* [Document passage]:
════════

6.2 The integrated/augmented model
   
   In the integrated model, the IP/MPLS layers act as peers of the 
   optical transport network, such that a single routing protocol 
   instance runs over both the IP/MPLS and optical domains. Presumably 
   a common IGP such as OSPF or IS-IS, with appropriate extensions, will 
   be used to distribute topology information (see e.g.,[5] and [6]). 
   In the case of OSPF, opaque LSAs will be used to advertise topology 
   state information [5]. In the case of IS-IS, extended TLVs will have 
   to be defined to propagate topology state information [6]. One tacit 
   assumption here is that a common addressing scheme will also be used 
   for the optical and IP networks. A common address space can be 
   trivially realized by using IP addresses in both IP and optical 
   domains. Thus, the optical network elements become IP addressable 
   entities as noted in [2].

════════

* [Requirements]:
a - Duplicate a portion of the section on the integrated model word for word, beginning at the words "In the integrated" and stopping after "noted in [2].".
b - Answer these questions using the section on the integrated model:
(i) In the case of OSPF, what will be used to advertise topology state information?
(ii) In the case of IS-IS, what will have to be defined to propagate topology state information?
(iii) How can a common address space be trivially realized?
The data after this point comes from an unrelated source.

* [Supplied information]:
════════

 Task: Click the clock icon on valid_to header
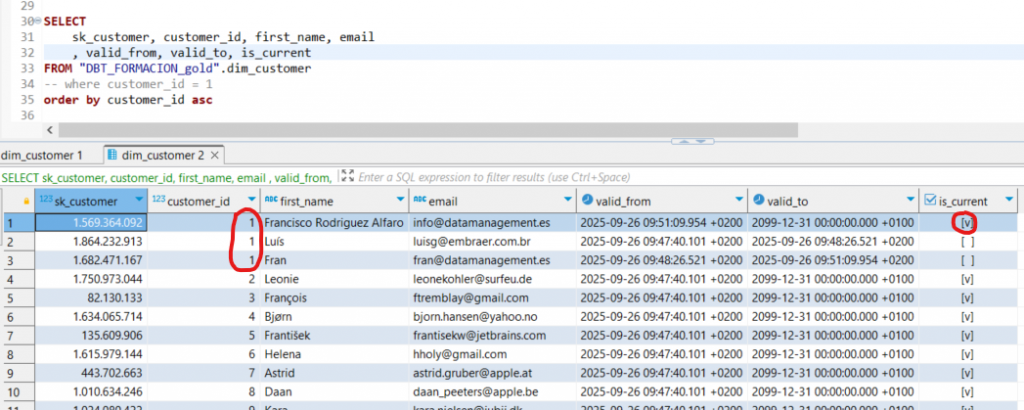pyautogui.click(x=760, y=201)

════════

* [Responses]:
a -
In the integrated model, the IP/MPLS layers act as peers of the 
   optical transport network, such that a single routing protocol 
   instance runs over both the IP/MPLS and optical domains. Presumably 
   a common IGP such as OSPF or IS-IS, with appropriate extensions, will 
   be used to distribute topology information (see e.g.,[5] and [6]). 
   In the case of OSPF, opaque LSAs will be used to advertise topology 
   state information [5]. In the case of IS-IS, extended TLVs will have 
   to be defined to propagate topology state information [6]. One tacit 
   assumption here is that a common addressing scheme will also be used 
   for the optical and IP networks. A common address space can be 
   trivially realized by using IP addresses in both IP and optical 
   domains. Thus, the optical network elements become IP addressable 
   entities as noted in [2].

b -
(i) Opaque LSAs.
(ii) Extended TLVs.
(iii) By using IP addresses in both the IP and optical domains.